A least known Russian journalist also received the ‘influential woman’ award, while many top female journalists in Iran are in prison, stressed the report by Rouydad 24. A summary of global news developments with CFR analysis delivered to your inbox each morning.Most weekdays. Joshua Kurlantzick analyzes China’s attempts to become a media, information, and influence superpower, seeking for the first time to shape the domestic politics, local media, and information environments of the United States, East Asia, parts of Europe, and the broader world. In July, three Christian converts were sentenced to lengthy imprisonment on this basis. People born to parents classified as Muslim by the authorities remained at risk of arbitrary detention, torture or the death penalty for “apostasy” if they adopted other religions or atheist beliefs. Military exemption cards issued to gay and transgender individuals indirectly disclosed their sexual orientation or gender identity without their consent, putting them at risk of violence.

Women in Iran

In September 2019, a young woman, Sahar Khodayari, died after setting herself on fire to protest a prohibition on women attending soccer matches. Later in 2019 and in 2020, demonstrations over gasoline prices grew into nationwide anti-government protests concentrated in smaller cities and rural areas. However, these two types of protests, one prompted by gender apartheid and the other stemming from economic grievances, remained largely separate. A long standing defender of women’s rights, she was arrested and sentenced to death for participating in political demonstrations in 1981 while still a student. Her difficulties with the authorities didn’t end there, as she was prevented from obtaining her license to practice the law for a long time after graduation.

Iranian American women in Colorado reflect on the unrest in Iran

Women deemed violators of the law can lose access to banks, public transportation, and other essential government services.
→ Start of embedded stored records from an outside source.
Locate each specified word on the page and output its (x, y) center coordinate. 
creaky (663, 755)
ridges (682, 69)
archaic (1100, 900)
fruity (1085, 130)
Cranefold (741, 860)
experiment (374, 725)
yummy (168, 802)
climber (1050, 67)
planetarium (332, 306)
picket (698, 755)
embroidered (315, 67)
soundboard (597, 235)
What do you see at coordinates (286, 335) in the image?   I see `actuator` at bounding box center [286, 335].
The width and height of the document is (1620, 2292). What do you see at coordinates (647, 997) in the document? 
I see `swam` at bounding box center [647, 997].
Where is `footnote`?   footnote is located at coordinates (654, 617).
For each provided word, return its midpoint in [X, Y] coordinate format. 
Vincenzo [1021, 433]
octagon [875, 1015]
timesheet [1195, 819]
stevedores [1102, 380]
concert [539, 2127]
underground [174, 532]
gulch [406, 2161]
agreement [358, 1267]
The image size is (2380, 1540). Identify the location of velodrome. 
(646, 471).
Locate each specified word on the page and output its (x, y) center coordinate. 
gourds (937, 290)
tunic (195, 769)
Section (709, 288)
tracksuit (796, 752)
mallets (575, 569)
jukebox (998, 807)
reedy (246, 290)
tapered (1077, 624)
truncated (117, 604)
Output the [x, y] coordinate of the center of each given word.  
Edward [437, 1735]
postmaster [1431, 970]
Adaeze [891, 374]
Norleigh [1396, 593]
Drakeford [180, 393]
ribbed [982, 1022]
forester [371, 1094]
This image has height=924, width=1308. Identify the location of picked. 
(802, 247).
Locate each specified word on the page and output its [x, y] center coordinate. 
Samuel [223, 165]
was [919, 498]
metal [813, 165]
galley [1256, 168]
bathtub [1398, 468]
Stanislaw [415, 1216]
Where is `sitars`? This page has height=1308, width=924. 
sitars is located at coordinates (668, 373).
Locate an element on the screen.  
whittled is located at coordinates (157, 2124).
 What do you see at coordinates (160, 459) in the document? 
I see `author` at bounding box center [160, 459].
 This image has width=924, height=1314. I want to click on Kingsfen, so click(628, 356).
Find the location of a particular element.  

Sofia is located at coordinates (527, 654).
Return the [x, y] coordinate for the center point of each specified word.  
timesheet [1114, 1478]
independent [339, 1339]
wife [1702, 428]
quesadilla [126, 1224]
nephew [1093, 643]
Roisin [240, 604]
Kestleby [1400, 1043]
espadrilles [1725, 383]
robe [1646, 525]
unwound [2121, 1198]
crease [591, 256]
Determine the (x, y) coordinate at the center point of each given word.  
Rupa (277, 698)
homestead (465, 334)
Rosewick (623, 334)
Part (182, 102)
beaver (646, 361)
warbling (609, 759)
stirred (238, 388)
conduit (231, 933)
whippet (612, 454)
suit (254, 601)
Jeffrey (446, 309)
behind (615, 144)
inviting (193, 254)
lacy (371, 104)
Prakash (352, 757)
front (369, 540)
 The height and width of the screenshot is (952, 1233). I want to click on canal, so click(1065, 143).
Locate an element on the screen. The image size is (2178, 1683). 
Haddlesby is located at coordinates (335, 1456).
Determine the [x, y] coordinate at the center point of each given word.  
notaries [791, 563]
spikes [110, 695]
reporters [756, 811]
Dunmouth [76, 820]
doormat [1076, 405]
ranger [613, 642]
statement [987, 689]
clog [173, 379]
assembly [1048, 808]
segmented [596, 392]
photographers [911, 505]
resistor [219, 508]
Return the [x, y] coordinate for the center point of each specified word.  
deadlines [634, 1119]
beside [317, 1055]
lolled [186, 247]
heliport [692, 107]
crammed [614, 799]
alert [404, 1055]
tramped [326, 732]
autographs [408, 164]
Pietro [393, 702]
A database maintained by the nonprofit United for Iran of more than 5,000 people imprisoned since 2011 indicates https://gardeniaweddingcinema.com/arabian-women/iran-women/ it was already not uncommon for violation of hijab rules to lead to years in prison. Decades ago, Iranian law required women to take off headscarves in line with modernization plans, with police sometimes forcing women to do so.

Following months of protests, authorities are shifting tactics on how they enforce a law requiring women to cover their head in public in an attempt to weaken the support for the antigovernment movement. These girls are very aware of the weight of their gesture, giving the middle finger to the Islamic Republic’s system of chastity laws and morality policing, which have demanded total obedience from them and their mothers for over forty-three years now. The government has responded by arresting these young girls and sending them for “psychiatric evaluation.” Despite the growing cost of their protest, they continue to stand with their hair down, middle fingers in the air, while burning portraits of the Supreme Leader.

Rift Between Iran, West Growing As More Sanctions Are Imposed

For now, the regional and wider reverberations of Iranian girls’ revolt could not be more seismic. In neighboring Iraq and Afghanistan, countries where violence against women is endemic, activists have held up posters of their Iranian sisters. Feminists across the globe, especially in Europe and Latin America, see the outcome in Iran as a bellwether for their own struggles. No one, not the officials in Iran nor governments around the world who’ve made hostility to women a brand of politics, saw the power of a girl standing on a utility box, demanding to be left alone.